* [DESCRIPTION OF THE TASK] Which lines of the data contain the word "labeled"? Return every one of them in full, treating uppercase and lowercase as different.

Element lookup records

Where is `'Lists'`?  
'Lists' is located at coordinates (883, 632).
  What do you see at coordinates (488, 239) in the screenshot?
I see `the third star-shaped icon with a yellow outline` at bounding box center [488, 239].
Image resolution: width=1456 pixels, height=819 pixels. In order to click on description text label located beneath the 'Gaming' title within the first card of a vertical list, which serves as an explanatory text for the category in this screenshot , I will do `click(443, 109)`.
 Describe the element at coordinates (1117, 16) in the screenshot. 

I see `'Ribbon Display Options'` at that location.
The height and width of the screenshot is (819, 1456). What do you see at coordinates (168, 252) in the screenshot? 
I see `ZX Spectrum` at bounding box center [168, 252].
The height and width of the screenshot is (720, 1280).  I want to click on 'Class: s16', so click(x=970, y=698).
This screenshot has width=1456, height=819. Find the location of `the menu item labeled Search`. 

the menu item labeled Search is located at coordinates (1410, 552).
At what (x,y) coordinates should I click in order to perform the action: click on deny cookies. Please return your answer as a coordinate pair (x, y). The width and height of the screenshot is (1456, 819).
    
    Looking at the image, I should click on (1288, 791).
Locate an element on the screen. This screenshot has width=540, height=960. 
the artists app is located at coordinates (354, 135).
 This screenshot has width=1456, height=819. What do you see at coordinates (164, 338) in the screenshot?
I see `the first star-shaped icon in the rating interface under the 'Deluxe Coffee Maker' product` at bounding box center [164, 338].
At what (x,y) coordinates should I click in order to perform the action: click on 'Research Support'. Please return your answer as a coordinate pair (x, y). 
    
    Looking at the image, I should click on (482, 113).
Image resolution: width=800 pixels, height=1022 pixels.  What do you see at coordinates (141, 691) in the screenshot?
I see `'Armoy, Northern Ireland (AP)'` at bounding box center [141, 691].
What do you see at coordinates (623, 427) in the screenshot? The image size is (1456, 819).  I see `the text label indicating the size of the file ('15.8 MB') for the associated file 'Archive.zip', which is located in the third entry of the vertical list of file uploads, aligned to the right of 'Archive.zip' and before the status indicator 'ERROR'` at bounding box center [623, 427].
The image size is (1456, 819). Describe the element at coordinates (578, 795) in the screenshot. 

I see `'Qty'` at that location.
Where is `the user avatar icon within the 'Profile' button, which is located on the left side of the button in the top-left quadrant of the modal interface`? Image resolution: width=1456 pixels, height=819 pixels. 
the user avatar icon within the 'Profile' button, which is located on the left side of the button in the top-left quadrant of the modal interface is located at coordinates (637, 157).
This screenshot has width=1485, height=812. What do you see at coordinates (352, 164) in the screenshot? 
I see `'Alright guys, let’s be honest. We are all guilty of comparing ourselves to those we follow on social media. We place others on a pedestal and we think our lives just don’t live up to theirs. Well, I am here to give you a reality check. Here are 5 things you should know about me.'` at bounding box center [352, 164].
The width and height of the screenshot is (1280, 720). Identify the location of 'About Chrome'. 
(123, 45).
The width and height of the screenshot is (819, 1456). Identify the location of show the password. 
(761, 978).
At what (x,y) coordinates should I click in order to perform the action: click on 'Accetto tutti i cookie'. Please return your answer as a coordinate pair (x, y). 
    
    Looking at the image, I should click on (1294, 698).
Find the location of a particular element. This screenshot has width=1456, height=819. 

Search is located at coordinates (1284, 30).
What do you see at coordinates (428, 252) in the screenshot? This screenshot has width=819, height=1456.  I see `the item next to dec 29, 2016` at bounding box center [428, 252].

* [ANSWER TO THIS PROBLEM]
This screenshot has width=1456, height=819. Find the location of `the menu item labeled Search`. 
the menu item labeled Search is located at coordinates (1410, 552).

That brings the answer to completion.